Paul wrote about the impact of the cross in 1 Cor 1:18 where he said, “The message of the cross is foolishness to those who are perishing, but to us who are being saved, it IS the power of God…”
In John 6 Jesus takes the idea of the bread that comes down from heaven and uses it to describe what He is soon to do on the cross. That is, He's about to give up his life in order to bring life to others. All through this passage Jesus tells us how to receive eternal life. He repeats himself over and over again. In 6:29 he says: "This is the work of God, that you believe in Him whom He sent." And in 6:35, "I am the bread of life. He who comes to Me shall never hunger, and he who believes in Me shall never thirst." In 6:40: "And this is the will of Him who sent Me, that everyone who sees the Son and believes in Him may have everlasting life; and I will raise him up at the last day." And then in 6:47 "Most assuredly, I say to you, he who believes in Me has everlasting life."
What do all those verses have in common? Believe, believe, believe. The way to eternal life is to believe in Jesus.
So now we get to 6:51 and Jesus starts talking about us eating His flesh. He says, "I am the living bread which came down from heaven. If anyone eats of this bread, he will live forever; and the bread that I shall give is My flesh, which I shall give for the life of the world." If the way to eternal life is to believe in Jesus, and He now says, “If anyone eats of this bread, he will live forever; and the bread that I shall give is My flesh, “ it's fairly clear that eating His flesh has to do with believing in what He will do with his flesh: that is, His death on the cross; His flesh given for the life of the world.
His hearers take offence at this language. In 6:52, The Jews therefore quarreled among themselves, saying, "How can this Man give us His flesh to eat?" The thought of eating His flesh is enough to turn them off completely. But Jesus takes the metaphor even further: He says that his flesh and blood are real food and real drink (6:55). They're such that if you partake of them you'll partake of Christ Himself (6:.56). To eat of this food is to partake in the life that the Father gives to the Son (6:57).

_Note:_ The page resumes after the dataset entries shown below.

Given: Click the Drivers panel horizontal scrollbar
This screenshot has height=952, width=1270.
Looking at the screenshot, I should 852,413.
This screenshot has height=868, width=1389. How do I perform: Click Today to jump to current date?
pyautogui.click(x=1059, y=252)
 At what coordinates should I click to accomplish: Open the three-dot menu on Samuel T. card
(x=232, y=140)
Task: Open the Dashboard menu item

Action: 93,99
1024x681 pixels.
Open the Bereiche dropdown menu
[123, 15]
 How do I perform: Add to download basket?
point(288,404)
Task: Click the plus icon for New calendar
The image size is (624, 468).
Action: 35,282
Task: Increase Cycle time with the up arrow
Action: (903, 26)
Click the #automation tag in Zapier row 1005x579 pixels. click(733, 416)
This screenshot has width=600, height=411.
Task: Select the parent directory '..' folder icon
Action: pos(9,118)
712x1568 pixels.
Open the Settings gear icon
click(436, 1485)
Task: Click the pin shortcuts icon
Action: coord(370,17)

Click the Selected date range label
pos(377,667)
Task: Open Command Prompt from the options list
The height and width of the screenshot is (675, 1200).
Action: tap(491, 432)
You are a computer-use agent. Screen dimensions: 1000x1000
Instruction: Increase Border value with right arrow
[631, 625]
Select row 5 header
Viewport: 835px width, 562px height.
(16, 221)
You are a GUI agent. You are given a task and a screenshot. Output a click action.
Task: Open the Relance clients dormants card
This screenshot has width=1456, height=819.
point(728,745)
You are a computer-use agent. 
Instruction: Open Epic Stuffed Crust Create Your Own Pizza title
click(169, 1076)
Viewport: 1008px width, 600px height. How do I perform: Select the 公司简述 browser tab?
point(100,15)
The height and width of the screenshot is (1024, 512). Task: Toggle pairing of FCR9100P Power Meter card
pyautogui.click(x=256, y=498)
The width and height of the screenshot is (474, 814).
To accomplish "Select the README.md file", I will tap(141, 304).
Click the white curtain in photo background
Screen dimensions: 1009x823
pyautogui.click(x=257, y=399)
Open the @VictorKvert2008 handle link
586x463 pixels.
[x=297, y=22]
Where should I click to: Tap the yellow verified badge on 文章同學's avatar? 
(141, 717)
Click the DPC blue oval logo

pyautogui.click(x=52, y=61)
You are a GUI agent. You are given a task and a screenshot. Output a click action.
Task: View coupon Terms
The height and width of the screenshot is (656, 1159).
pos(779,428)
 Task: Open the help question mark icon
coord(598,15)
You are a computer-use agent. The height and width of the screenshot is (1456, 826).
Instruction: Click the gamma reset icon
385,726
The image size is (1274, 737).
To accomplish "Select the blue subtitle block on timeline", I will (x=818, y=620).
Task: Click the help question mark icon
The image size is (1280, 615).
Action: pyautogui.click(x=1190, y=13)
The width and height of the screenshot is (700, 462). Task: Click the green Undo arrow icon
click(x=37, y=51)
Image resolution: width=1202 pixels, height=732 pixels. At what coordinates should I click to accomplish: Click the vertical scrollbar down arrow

Even Jesus’ disciples begin to complain what a hard saying this is (6:60,61). So Jesus responds, in 6:62: "What then if you should see the Son of Man ascend where He was before? " There would come a time when an even more amazing thing would happen. Not only would Jesus be killed on a cross, but He'd rise from death and ascend again to the Father in heaven. Then their faith would really be tested and even having seen all that, there would still be some who wouldn't believe.
Is the cross of Jesus your salvation or your stumbling block?